INSTRUCTIONS TO FOLLOW:
Omit every picture while you reproduce the entries that follow word for word.

DATA RECORDS:
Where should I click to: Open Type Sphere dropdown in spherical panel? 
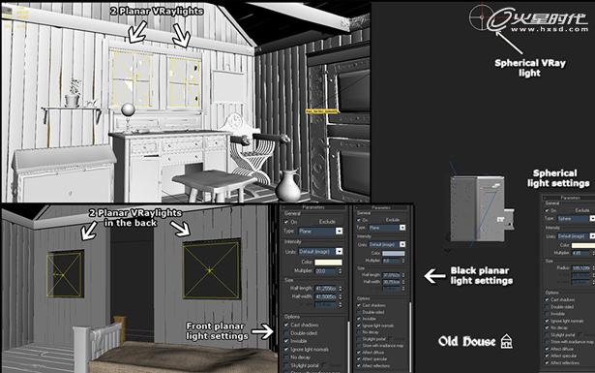576,219
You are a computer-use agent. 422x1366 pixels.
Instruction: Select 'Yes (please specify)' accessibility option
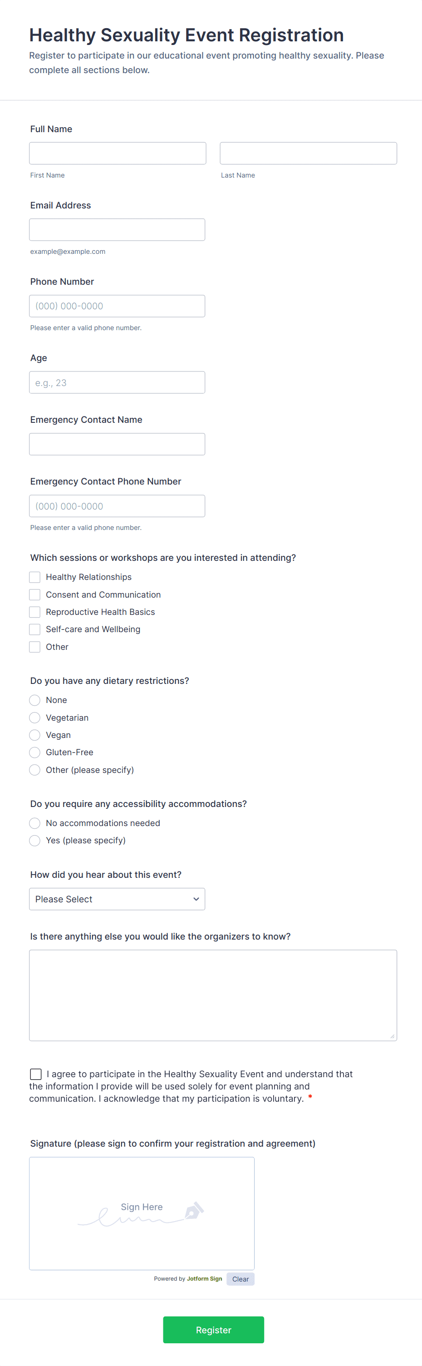[34, 840]
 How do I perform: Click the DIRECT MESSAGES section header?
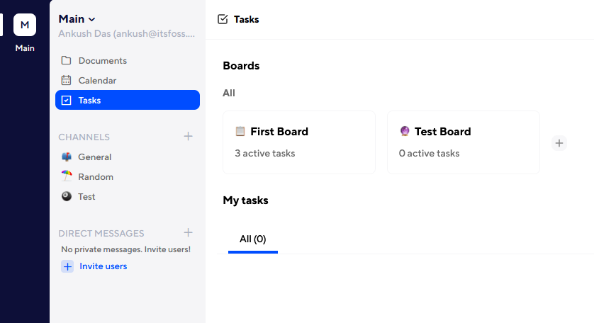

RESULT:
Where should I click to: Open Type Sphere dropdown in spherical panel? 
576,219
You are a computer-use agent. 422x1366 pixels.
Instruction: Select 'Yes (please specify)' accessibility option
[34, 840]
 How do I perform: Click the DIRECT MESSAGES section header?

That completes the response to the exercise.